THE NEW NEW JERSEY LIMITED LIABILITY COMPANY ACT - WHAT IT MEANS FOR YOUR LLC
THE “NEW” NEW JERSEY LIMITED LIABILITY COMPANY ACT –
WHAT IT MEANS FOR YOUR LLC
Effective March 18, 2013, after almost twenty years on the books, the New Jersey Limited Liability Company Act (the “Old Act”) was repealed and replaced in whole with the “Revised Uniform Limited Liability Company Act” (the “Revised Act”).
The Revised Act currently governs all limited liability companies formed after the effective date of March 18, 2013. On March 1, 2014, the Revised Act will be applicable to all New Jersey limited liability companies whether they were formed before or after effective date of the Revised Act.

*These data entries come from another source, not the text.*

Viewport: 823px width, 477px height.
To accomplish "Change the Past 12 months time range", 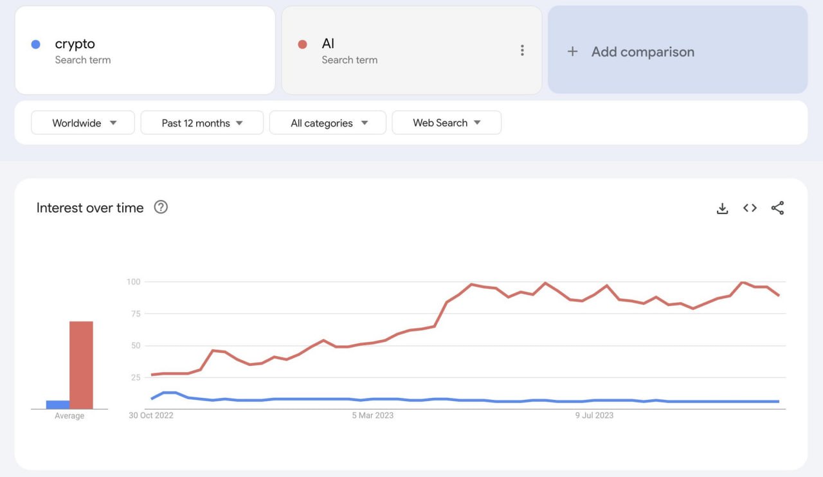I will (x=202, y=123).
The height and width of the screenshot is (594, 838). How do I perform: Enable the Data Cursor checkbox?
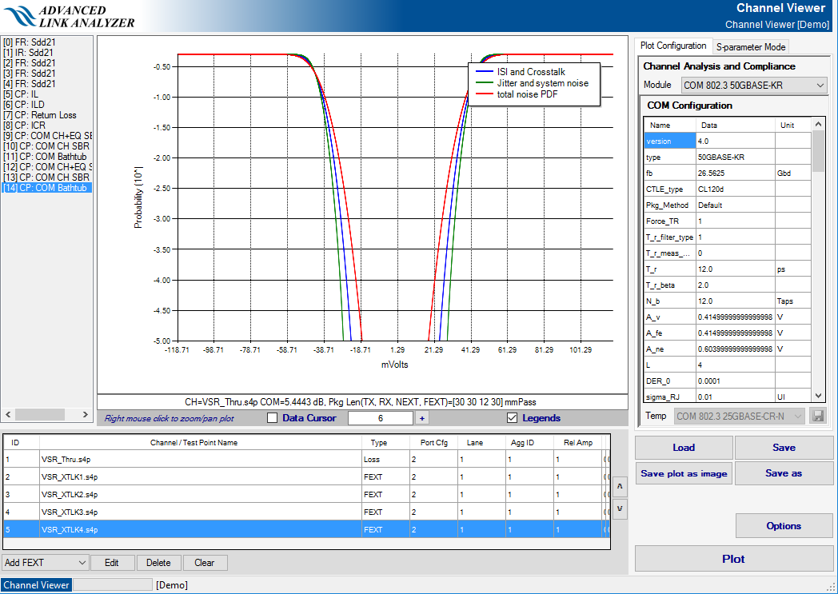point(273,418)
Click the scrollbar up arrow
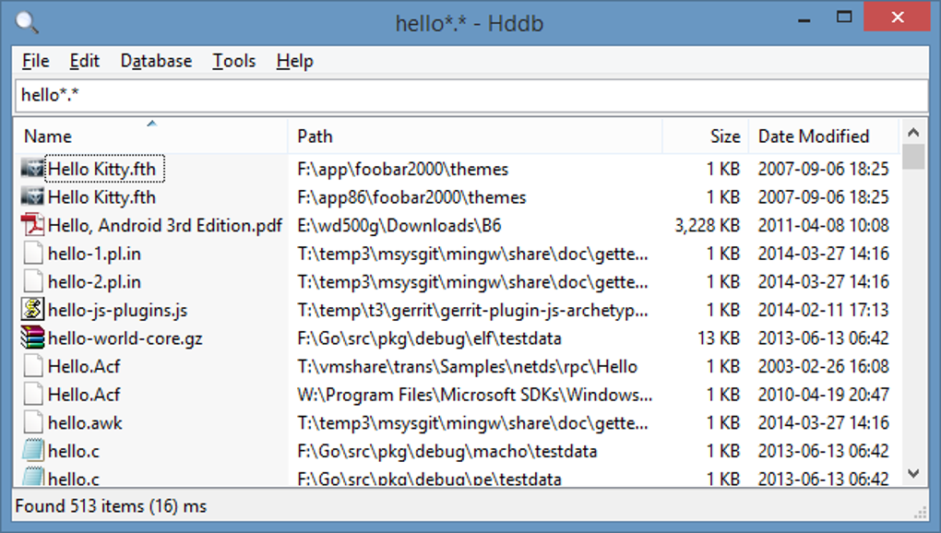This screenshot has height=533, width=941. coord(913,132)
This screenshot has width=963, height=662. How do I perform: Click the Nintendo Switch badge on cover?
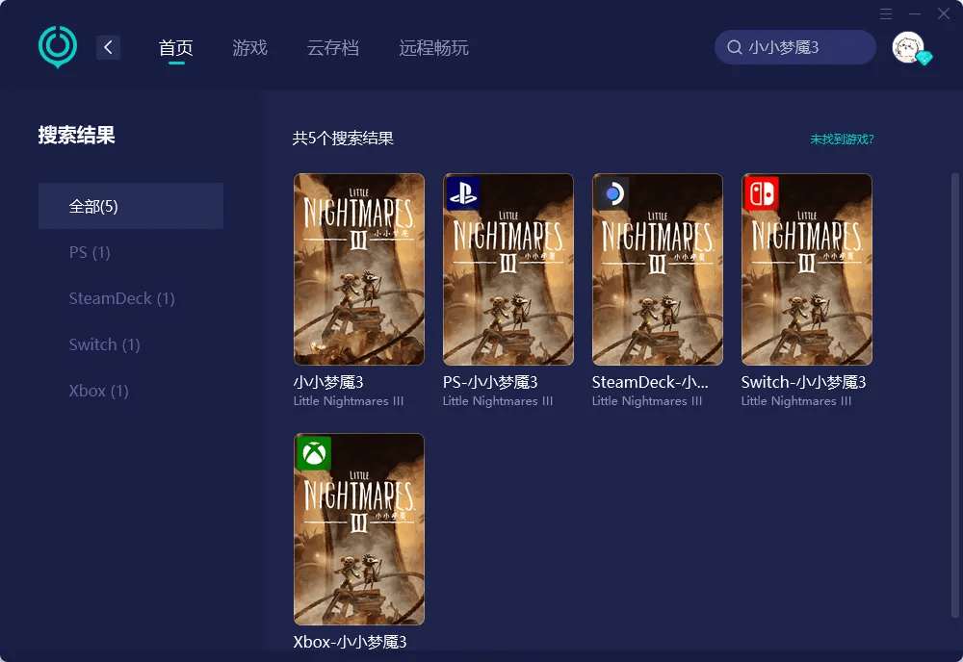pyautogui.click(x=761, y=193)
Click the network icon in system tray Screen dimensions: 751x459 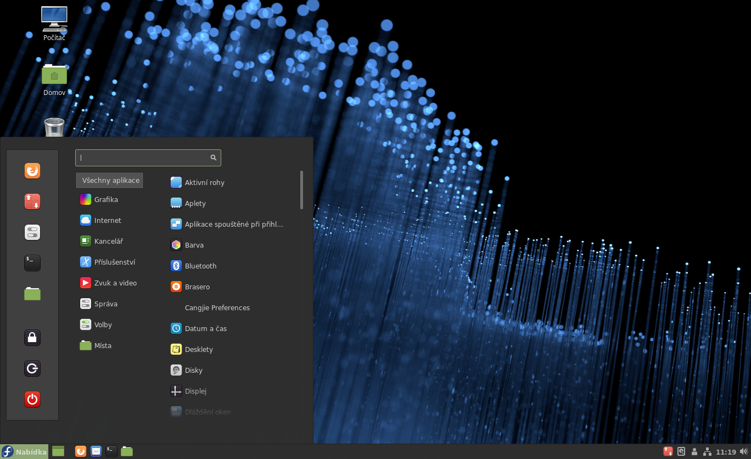pyautogui.click(x=708, y=452)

Some of the differences between Revised Act and the Old Act include:
- Elimination of the default rule that limited liability companies have a limited life and replacement with a statutory section that provides that limited liability companies automatically have a perpetual duration
- Allowing operating agreements to be oral , written or implied based upon the way the limited liability company has actually operated, as opposed to requiring written agreements
- Providing that, unless agreed to otherwise by the members, monetary distributions by the limited liability company to its members are made on a per capita basis
- Allowing for the filing of a statement of authority (1) with the Department of the Treasury, Division of Revenue and, (2) in the case of matters involving real estate with the applicable county clerk or register , authorizing certain people or entities to bind the limited liability company without further documentation or the need for any type of consent or resolution
- Formally providing minority membership interest holders with protective provisions similar to those utilized for corporations and allowing members to seek court ordered custodian’s for or dissolution of a limited liability company based upon oppressive control practices by majority owners
- Specifically providing that the debts, obligations and liabilities of the limited liability company cannot become those of members or managers based upon the failure of the limited liability company to observe any particular formalities relating to the exercise of its powers or management
- Specific standards of conduct for members and managers, including fiduciary duties of the members
- Providing for mandatory indemnification of members and managers by the limited liability company in certain circumstances
To make sure they are and will remain in compliance with the law and to avoid unintended consequences resulting from the changes, it is advisable for New Jersey limited liability companies and their attorneys to review their operating agreements (the agreements which control how a limited liability company must handle its day to day operations) formed under the Old Act to insure that those operating agreements address various changes in the “default” provisions (those provisions of the law that govern in the event they are not addressed by the limited liability company’s operating agreement) of the law. These “default” provisions deal with, among other things, duration of the limited liability company, voting rights and monetary distributions.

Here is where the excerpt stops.